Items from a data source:

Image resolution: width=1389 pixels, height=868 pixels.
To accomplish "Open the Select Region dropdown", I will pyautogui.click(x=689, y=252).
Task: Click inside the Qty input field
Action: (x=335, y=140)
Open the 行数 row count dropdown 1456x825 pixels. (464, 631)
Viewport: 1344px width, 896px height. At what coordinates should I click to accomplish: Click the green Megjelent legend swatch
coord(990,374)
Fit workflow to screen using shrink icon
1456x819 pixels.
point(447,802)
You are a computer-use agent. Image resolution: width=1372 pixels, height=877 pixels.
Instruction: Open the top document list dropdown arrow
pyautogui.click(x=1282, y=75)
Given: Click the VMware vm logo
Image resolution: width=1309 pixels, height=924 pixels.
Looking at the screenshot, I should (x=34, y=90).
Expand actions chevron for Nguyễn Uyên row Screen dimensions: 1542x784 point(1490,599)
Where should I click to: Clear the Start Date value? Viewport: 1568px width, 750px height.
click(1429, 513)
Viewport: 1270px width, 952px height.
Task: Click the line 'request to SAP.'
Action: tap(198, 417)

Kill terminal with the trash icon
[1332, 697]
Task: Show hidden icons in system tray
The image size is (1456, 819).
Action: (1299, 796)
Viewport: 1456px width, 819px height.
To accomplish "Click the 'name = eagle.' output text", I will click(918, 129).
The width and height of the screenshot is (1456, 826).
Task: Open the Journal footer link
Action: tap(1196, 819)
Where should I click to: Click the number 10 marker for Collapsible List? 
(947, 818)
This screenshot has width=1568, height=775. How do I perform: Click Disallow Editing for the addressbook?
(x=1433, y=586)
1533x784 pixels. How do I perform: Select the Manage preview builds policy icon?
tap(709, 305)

Exercise details -
Print every record above once more, exactly as written.

Answer to this task -
Image resolution: width=1389 pixels, height=868 pixels.
To accomplish "Open the Select Region dropdown", I will pyautogui.click(x=689, y=252).
Task: Click inside the Qty input field
Action: (x=335, y=140)
Open the 行数 row count dropdown 1456x825 pixels. (464, 631)
Viewport: 1344px width, 896px height. At what coordinates should I click to accomplish: Click the green Megjelent legend swatch
coord(990,374)
Fit workflow to screen using shrink icon
1456x819 pixels.
point(447,802)
You are a computer-use agent. Image resolution: width=1372 pixels, height=877 pixels.
Instruction: Open the top document list dropdown arrow
pyautogui.click(x=1282, y=75)
Given: Click the VMware vm logo
Image resolution: width=1309 pixels, height=924 pixels.
Looking at the screenshot, I should (x=34, y=90).
Expand actions chevron for Nguyễn Uyên row Screen dimensions: 1542x784 point(1490,599)
Where should I click to: Clear the Start Date value? Viewport: 1568px width, 750px height.
click(1429, 513)
Viewport: 1270px width, 952px height.
Task: Click the line 'request to SAP.'
Action: tap(198, 417)

Kill terminal with the trash icon
[1332, 697]
Task: Show hidden icons in system tray
The image size is (1456, 819).
Action: (1299, 796)
Viewport: 1456px width, 819px height.
To accomplish "Click the 'name = eagle.' output text", I will click(918, 129).
The width and height of the screenshot is (1456, 826).
Task: Open the Journal footer link
Action: tap(1196, 819)
Where should I click to: Click the number 10 marker for Collapsible List? 
(947, 818)
This screenshot has width=1568, height=775. How do I perform: Click Disallow Editing for the addressbook?
(x=1433, y=586)
1533x784 pixels. How do I perform: Select the Manage preview builds policy icon?
tap(709, 305)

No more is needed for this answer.